Despite this, these institutions are bound towards ruin; for they rely on the sorely misguided notion that we weren’t buried alive and fighting; that we’ve not spent all of our lives desperately scratching and clawing our way out.
New York Times writer Lauren Slater writes in her piece on self esteem:; “feeling bad about yourself is not the cause of our country’s biggest … social problems.” To this, I vehemently disagree. If we cannot cope with the realities of our bruised fruits, how are we to sustain ourselves as a species? If we cannot give our own bodies and selves due attention and love, how can we honestly give these to others? To the passions and causes that have been thrust upon us as a humanity? Psychiatrist Frantz Fanon philosophizes that “each generation must … discover its mission, fulfill it, or betray it.” How are we to discover our mission if we cannot even feed ourselves? How are we to confront the humanity-threatening objects in our side-view mirror (which are dangerously closer than they appear), if we can’t even stand to look in one?
These questions are often -overlooked in the political discourse pertaining to our “missions”, though this is not due to their lack of relevance nor our inability to answer them. It is rather that in answering these questions, we will not only come to understand the pertinence of love and attention in relation to ourselves, but in every facet of our lives; in our jobs, in our communities, and most radically, in our political action. To acknowledge this would be a consciousness revolution bordering on divine revelation; our day of reckoning. Though this is precisely why we don’t ask these questions, it is also precisely why we should.

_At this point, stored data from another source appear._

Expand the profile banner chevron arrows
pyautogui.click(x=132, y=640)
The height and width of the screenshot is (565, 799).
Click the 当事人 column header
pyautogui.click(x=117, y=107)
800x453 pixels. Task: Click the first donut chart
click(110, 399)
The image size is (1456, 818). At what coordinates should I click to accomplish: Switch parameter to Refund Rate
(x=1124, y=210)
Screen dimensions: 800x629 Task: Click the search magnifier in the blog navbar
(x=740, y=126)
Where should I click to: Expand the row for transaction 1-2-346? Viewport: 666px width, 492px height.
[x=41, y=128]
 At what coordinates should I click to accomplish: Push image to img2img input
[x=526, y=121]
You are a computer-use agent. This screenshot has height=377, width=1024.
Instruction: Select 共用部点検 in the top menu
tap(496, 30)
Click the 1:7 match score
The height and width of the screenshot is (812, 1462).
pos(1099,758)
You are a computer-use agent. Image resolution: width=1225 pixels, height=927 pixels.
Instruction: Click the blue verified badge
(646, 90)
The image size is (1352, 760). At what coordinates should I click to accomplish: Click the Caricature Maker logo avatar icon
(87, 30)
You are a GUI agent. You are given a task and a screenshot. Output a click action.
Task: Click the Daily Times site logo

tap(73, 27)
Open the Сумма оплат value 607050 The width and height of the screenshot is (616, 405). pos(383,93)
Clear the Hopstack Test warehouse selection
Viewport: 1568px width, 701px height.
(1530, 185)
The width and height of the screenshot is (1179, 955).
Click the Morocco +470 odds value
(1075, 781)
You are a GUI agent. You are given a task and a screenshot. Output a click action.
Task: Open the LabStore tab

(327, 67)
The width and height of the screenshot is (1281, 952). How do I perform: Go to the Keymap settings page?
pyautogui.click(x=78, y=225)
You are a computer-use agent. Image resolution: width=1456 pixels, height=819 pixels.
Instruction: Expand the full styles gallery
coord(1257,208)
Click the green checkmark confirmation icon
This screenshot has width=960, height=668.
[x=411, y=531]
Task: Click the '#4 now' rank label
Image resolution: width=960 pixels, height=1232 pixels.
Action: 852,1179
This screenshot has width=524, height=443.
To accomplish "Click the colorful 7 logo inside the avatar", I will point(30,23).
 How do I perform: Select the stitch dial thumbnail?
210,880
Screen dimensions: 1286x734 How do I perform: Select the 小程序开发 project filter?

Between the climate, the pandemic, and devastation on the Ukrainian front; the bruises are unavoidable. Humanity demands love and healing, and therefore, it demands our attention; earnest, dimensional, and full attention. Though it is uncomfortable, it is essential, but without lifting the veil, it is impossible. If love is asking questions and caring about the answers, then the first step is to ask them, regardless of how daunting they may seem, regardless of what will change once we determine their answers.